Action item » In full and without change, return each entry.

[Opening Raw data section]

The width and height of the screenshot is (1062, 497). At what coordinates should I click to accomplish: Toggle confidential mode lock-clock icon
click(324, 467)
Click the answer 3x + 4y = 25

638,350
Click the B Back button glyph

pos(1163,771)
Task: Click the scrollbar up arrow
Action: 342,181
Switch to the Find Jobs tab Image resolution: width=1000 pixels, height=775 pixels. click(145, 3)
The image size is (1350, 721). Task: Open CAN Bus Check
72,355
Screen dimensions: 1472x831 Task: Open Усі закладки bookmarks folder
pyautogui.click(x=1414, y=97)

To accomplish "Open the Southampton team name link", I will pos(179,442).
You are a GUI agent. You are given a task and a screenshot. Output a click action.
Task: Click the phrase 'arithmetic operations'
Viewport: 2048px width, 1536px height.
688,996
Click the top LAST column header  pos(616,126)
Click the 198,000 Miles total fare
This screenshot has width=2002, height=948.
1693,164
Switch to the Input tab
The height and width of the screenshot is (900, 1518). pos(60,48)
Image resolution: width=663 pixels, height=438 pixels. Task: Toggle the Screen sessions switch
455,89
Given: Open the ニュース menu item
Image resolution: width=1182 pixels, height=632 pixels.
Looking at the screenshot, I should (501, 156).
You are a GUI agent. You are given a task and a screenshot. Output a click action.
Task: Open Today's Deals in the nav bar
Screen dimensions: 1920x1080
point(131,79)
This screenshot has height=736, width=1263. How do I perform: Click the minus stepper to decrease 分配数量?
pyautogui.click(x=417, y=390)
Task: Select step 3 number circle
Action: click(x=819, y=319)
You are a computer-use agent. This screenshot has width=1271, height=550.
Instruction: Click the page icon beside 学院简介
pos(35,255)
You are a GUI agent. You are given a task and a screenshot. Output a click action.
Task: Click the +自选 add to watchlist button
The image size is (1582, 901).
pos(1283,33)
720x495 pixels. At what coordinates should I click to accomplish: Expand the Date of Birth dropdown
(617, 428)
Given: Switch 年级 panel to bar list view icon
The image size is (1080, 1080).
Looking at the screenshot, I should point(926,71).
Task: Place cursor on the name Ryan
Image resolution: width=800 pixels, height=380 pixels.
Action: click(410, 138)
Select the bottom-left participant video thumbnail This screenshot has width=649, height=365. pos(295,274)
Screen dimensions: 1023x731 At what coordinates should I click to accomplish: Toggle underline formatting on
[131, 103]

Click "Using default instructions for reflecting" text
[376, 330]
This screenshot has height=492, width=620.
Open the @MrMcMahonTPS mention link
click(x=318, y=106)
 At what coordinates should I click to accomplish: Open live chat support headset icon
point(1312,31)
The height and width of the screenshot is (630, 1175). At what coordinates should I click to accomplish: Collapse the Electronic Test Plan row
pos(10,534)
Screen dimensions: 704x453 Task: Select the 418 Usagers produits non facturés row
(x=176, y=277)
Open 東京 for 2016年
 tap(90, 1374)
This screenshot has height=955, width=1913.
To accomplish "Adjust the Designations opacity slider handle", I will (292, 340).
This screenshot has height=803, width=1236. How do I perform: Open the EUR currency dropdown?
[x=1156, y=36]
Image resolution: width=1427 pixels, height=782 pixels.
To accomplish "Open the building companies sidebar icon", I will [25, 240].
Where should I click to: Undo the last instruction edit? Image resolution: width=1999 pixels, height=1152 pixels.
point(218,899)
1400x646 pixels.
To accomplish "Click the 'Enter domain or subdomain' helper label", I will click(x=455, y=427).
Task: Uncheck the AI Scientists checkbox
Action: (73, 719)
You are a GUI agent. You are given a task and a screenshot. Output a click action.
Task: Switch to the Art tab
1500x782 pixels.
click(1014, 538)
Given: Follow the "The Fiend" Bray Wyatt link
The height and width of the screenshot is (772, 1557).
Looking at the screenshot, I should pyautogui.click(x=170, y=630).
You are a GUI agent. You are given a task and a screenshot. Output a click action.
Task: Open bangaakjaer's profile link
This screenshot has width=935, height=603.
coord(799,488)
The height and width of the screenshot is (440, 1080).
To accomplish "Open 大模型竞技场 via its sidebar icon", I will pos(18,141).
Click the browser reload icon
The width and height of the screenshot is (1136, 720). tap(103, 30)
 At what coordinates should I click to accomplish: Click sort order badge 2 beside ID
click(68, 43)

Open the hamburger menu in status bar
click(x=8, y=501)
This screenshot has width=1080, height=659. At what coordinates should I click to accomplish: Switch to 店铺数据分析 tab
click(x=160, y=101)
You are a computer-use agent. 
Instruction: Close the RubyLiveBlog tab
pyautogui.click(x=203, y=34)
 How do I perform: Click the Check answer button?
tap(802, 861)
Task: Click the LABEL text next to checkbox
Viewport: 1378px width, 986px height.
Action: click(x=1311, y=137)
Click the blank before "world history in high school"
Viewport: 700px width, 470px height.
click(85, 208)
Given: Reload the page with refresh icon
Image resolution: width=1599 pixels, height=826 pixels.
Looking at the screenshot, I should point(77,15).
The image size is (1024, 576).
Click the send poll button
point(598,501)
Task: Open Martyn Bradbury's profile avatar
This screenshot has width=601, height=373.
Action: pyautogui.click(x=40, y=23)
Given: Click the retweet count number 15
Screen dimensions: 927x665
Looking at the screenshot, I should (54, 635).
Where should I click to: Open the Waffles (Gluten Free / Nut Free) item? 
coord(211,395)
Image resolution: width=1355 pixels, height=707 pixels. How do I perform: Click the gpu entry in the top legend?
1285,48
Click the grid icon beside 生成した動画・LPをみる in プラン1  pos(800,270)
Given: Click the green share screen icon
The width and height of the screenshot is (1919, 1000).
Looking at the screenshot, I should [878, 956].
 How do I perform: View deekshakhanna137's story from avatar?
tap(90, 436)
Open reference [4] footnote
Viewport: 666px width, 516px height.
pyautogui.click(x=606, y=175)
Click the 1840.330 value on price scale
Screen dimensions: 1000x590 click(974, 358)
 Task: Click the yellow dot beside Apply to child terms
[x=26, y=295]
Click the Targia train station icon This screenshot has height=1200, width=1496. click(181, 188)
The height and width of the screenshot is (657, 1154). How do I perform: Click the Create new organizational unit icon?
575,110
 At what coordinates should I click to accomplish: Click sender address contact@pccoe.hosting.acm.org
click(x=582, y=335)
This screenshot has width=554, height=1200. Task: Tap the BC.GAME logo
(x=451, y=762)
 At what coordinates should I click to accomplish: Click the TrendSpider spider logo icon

[Closing Raw data section]

Task output »
The width and height of the screenshot is (1062, 497). At what coordinates should I click to accomplish: Toggle confidential mode lock-clock icon
click(324, 467)
Click the answer 3x + 4y = 25

638,350
Click the B Back button glyph

pos(1163,771)
Task: Click the scrollbar up arrow
Action: 342,181
Switch to the Find Jobs tab Image resolution: width=1000 pixels, height=775 pixels. click(145, 3)
The image size is (1350, 721). Task: Open CAN Bus Check
72,355
Screen dimensions: 1472x831 Task: Open Усі закладки bookmarks folder
pyautogui.click(x=1414, y=97)

To accomplish "Open the Southampton team name link", I will pos(179,442).
You are a GUI agent. You are given a task and a screenshot. Output a click action.
Task: Click the phrase 'arithmetic operations'
Viewport: 2048px width, 1536px height.
688,996
Click the top LAST column header  pos(616,126)
Click the 198,000 Miles total fare
This screenshot has width=2002, height=948.
1693,164
Switch to the Input tab
The height and width of the screenshot is (900, 1518). pos(60,48)
Image resolution: width=663 pixels, height=438 pixels. Task: Toggle the Screen sessions switch
455,89
Given: Open the ニュース menu item
Image resolution: width=1182 pixels, height=632 pixels.
Looking at the screenshot, I should (501, 156).
You are a GUI agent. You are given a task and a screenshot. Output a click action.
Task: Open Today's Deals in the nav bar
Screen dimensions: 1920x1080
point(131,79)
This screenshot has height=736, width=1263. How do I perform: Click the minus stepper to decrease 分配数量?
pyautogui.click(x=417, y=390)
Task: Select step 3 number circle
Action: click(x=819, y=319)
You are a computer-use agent. This screenshot has width=1271, height=550.
Instruction: Click the page icon beside 学院简介
pos(35,255)
You are a GUI agent. You are given a task and a screenshot. Output a click action.
Task: Click the +自选 add to watchlist button
The image size is (1582, 901).
pos(1283,33)
720x495 pixels. At what coordinates should I click to accomplish: Expand the Date of Birth dropdown
(617, 428)
Given: Switch 年级 panel to bar list view icon
The image size is (1080, 1080).
Looking at the screenshot, I should point(926,71).
Task: Place cursor on the name Ryan
Image resolution: width=800 pixels, height=380 pixels.
Action: click(410, 138)
Select the bottom-left participant video thumbnail This screenshot has width=649, height=365. pos(295,274)
Screen dimensions: 1023x731 At what coordinates should I click to accomplish: Toggle underline formatting on
[131, 103]

Click "Using default instructions for reflecting" text
[376, 330]
This screenshot has height=492, width=620.
Open the @MrMcMahonTPS mention link
click(x=318, y=106)
 At what coordinates should I click to accomplish: Open live chat support headset icon
point(1312,31)
The height and width of the screenshot is (630, 1175). At what coordinates should I click to accomplish: Collapse the Electronic Test Plan row
pos(10,534)
Screen dimensions: 704x453 Task: Select the 418 Usagers produits non facturés row
(x=176, y=277)
Open 東京 for 2016年
 tap(90, 1374)
This screenshot has height=955, width=1913.
To accomplish "Adjust the Designations opacity slider handle", I will (292, 340).
This screenshot has height=803, width=1236. How do I perform: Open the EUR currency dropdown?
[x=1156, y=36]
Image resolution: width=1427 pixels, height=782 pixels.
To accomplish "Open the building companies sidebar icon", I will [25, 240].
Where should I click to: Undo the last instruction edit? Image resolution: width=1999 pixels, height=1152 pixels.
point(218,899)
1400x646 pixels.
To accomplish "Click the 'Enter domain or subdomain' helper label", I will click(x=455, y=427).
Task: Uncheck the AI Scientists checkbox
Action: (73, 719)
You are a GUI agent. You are given a task and a screenshot. Output a click action.
Task: Switch to the Art tab
1500x782 pixels.
click(1014, 538)
Given: Follow the "The Fiend" Bray Wyatt link
The height and width of the screenshot is (772, 1557).
Looking at the screenshot, I should pyautogui.click(x=170, y=630).
You are a GUI agent. You are given a task and a screenshot. Output a click action.
Task: Open bangaakjaer's profile link
This screenshot has width=935, height=603.
coord(799,488)
The height and width of the screenshot is (440, 1080).
To accomplish "Open 大模型竞技场 via its sidebar icon", I will pos(18,141).
Click the browser reload icon
The width and height of the screenshot is (1136, 720). tap(103, 30)
 At what coordinates should I click to accomplish: Click sort order badge 2 beside ID
click(68, 43)

Open the hamburger menu in status bar
click(x=8, y=501)
This screenshot has width=1080, height=659. At what coordinates should I click to accomplish: Switch to 店铺数据分析 tab
click(x=160, y=101)
You are a computer-use agent. 
Instruction: Close the RubyLiveBlog tab
pyautogui.click(x=203, y=34)
 How do I perform: Click the Check answer button?
tap(802, 861)
Task: Click the LABEL text next to checkbox
Viewport: 1378px width, 986px height.
Action: click(x=1311, y=137)
Click the blank before "world history in high school"
Viewport: 700px width, 470px height.
click(85, 208)
Given: Reload the page with refresh icon
Image resolution: width=1599 pixels, height=826 pixels.
Looking at the screenshot, I should point(77,15).
The image size is (1024, 576).
Click the send poll button
point(598,501)
Task: Open Martyn Bradbury's profile avatar
This screenshot has width=601, height=373.
Action: pyautogui.click(x=40, y=23)
Given: Click the retweet count number 15
Screen dimensions: 927x665
Looking at the screenshot, I should (54, 635).
Where should I click to: Open the Waffles (Gluten Free / Nut Free) item? 
coord(211,395)
Image resolution: width=1355 pixels, height=707 pixels. How do I perform: Click the gpu entry in the top legend?
1285,48
Click the grid icon beside 生成した動画・LPをみる in プラン1  pos(800,270)
Given: Click the green share screen icon
The width and height of the screenshot is (1919, 1000).
Looking at the screenshot, I should [878, 956].
 How do I perform: View deekshakhanna137's story from avatar?
tap(90, 436)
Open reference [4] footnote
Viewport: 666px width, 516px height.
pyautogui.click(x=606, y=175)
Click the 1840.330 value on price scale
Screen dimensions: 1000x590 click(974, 358)
 Task: Click the yellow dot beside Apply to child terms
[x=26, y=295]
Click the Targia train station icon This screenshot has height=1200, width=1496. click(181, 188)
The height and width of the screenshot is (657, 1154). How do I perform: Click the Create new organizational unit icon?
575,110
 At what coordinates should I click to accomplish: Click sender address contact@pccoe.hosting.acm.org
click(x=582, y=335)
This screenshot has width=554, height=1200. Task: Tap the BC.GAME logo
(x=451, y=762)
 At what coordinates should I click to accomplish: Click the TrendSpider spider logo icon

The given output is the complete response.